Notwithstanding this information, we acknowledge that the evaluation component is critical for informing the future of these specific integration proposals and, perhaps more importantly, the broader direction that policymakers plan to chart. Still, it is difficult for us not to question the motives of those who would actively encourage people to “opt out” or seek to limit access to integrated care programs that represent the first-ever commitment by the government to improve, coordinate, and integrate care for the population dually eligible for Medicare and Medicaid. To determine whether this improvement actually occurs, federal and state policymakers will need to tailor the specifics of the evaluation model and metrics to each individual project. However, we believe the following related issues are clear:

  • Federal policymakers, states, and the Medicare-Medicaid eligible members all stand to benefit from a robust process that allows for the design and testing of multiple models. Such an approach is needed to identify the models that are replicable in multiple areas across the country.
  • States are designing different models that leverage the respective expertise of the Medicaid and Medicare programs, the data that already exists about the broad spectrum of needs of the Medicare-Medicaid eligible population, and, as demonstrated by the vignettes above, the local partnerships that can meet these needs.
  • Meaningful evaluation and monitoring tools must align with the characteristics of the population that will enroll and with the overall scope of the state’s demonstration proposal.
  • As with any new program, we should expect and plan for situations that need to be modified as the demonstrations are implemented. This is a key lesson federal officials learned during the transition of the Medicare-Medicaid eligible population from Medicaid to the Medicare Part D program for their prescription drug benefits. For this reason, in addition to the overall demonstration evaluation, states and CMS are instituting ongoing monitoring mechanisms to obtain real-time information. Such information will allow them to make immediate improvements to the structure and administration of the demonstration programs.
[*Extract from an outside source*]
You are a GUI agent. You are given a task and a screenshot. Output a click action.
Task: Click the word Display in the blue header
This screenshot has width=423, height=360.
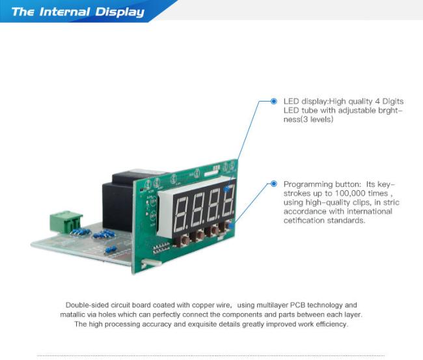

Most states do not expect 100 percent participation in the integrated care demonstration. Conversely, though, very low participation is a barrier for the integrated care programs. Without robust participation, it will be difficult for states to administer and, in turn, for the federal and state partners to evaluate, the community-driven models of integrated care and integrated financing. Efforts to restrict or minimize beneficiary participation undermine the demonstrations’ purpose and risk harm both to those that opt out and to beneficiaries in non-demonstration states if potentially successful projects are thwarted.

Options For Beneficiaries 

Many critics of the demonstrations have noted that beneficiaries must have the choice NOT to participate in their state’s demonstration program. They go on to ask what choices individuals will have when they opt out.

While there are many important questions that must still be answered, this question is one that can be answered immediately: individuals who choose not to participate in a demonstration program will have access to the existing dysfunctional and misaligned set of programs that exist today. We believe this would be an unfortunate outcome for the individuals whose quality of life could be changed by participating in integrated and coordinated care programs.

The Road Ahead

Integrating care for Medicare-Medicaid eligible individuals is a monumental challenge. States, in partnership with CMS, are attempting to align the programs to do just this. The current demonstration program may or may not be the answer. But states must have a reasonable opportunity to carry out the delivery system models in order to find out.